After having been absent from the Board for a while learning Welsh (!) I re-started my browsing this afternoon with Frans' very interesting fireside chat and then followed that up with a review of this link started by Petagny.
The question posed (do sector MTEFs make sense?), appears to require little in the way of an answer. In and of themselves, they make little sense for the very good reasons outlined by Petagny. The reason for their emergence (in fact and in ToR-land) is undoubtedly due in part of the misunderstanding and poor donor procedures identified by Napodano and the sloppy approach to these things identified by Mr Short. Perhaps the underlying factor in each case is the use of the term 'MTEF' by practitioners, governments and donors alike when what they really mean is 'budget reform'. In the context of budget reform, however, laying the initial building blocks for an MTEF will, in some cases, require dedicated budget reform work in a very limited number of sectors.

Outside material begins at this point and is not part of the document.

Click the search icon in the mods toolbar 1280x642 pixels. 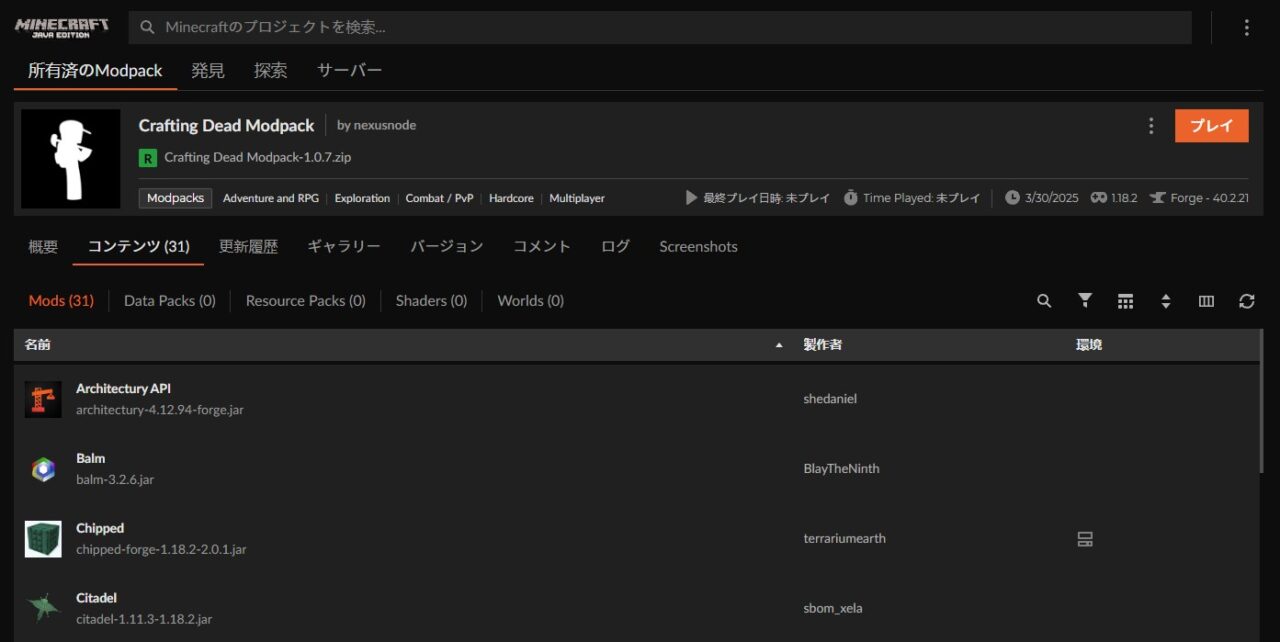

Way back in 2002, for example, the Government of Pakistan approached DFID to request assistance in the design and implementation of a Medium Term Budget Framework (i.e. an MTEF with a more explicit recognition of resource specification in the acronym). (It is probably little coincidence that this followed an IMF recommendation for an MTEF in Pakistan.) What followed might be described, if one were to subscribe to such a notion, as a 'sector MTEF' (in Health and Population Welfare). In practice, it was one aspect of budget reform for a particular sector. Throughout it was referred to by Government, donors and virtually all other stakeholders as an MTBF. Some five years had passed before the federal government of Pakistan began to put in place the top-down elements required of a functioning MTBF, before ceilings began to be defined across almost all ministries (for the non-development budget - in aggregate only at that time for the development spend) and before the policy and output-based budgeting approach began to be applied across (almost all) ministries. As a close observer of this process throughout, one of the things that interested me was the pre-requisite in Pakistan for some sector-based budget reform (supported by the Finance Ministry) to establish some minimum building blocks for the future development of an MTBF. Whilst the current more comprehensive approach is some distance from the approach of the initial years (and can now, much more justifiably, be referred to as an MTBF, however nascent it remains), it is hard to imagine the current achievements without the prior sector-based budget reform work having taken place. In terms of the initial years, the label 'MTBF', therefore, was most certainly inaccurate with regard to the arrangements for specifying resources and planning expenditure. It was not inaccurate, however, with regard to a longer term aim of developing an MTBF.
I have little doubt that the examples of 'sector MTEFs' (in whatever form) cited by my colleagues were of the ill-informed and or sloppy variety, but there is certainly plenty of scope for some of the early stages of MTEF design and implementation to be built upon aspects of sector budget reform. Being clear about what that reform is, is not and is intended to be is clearly important in this regard.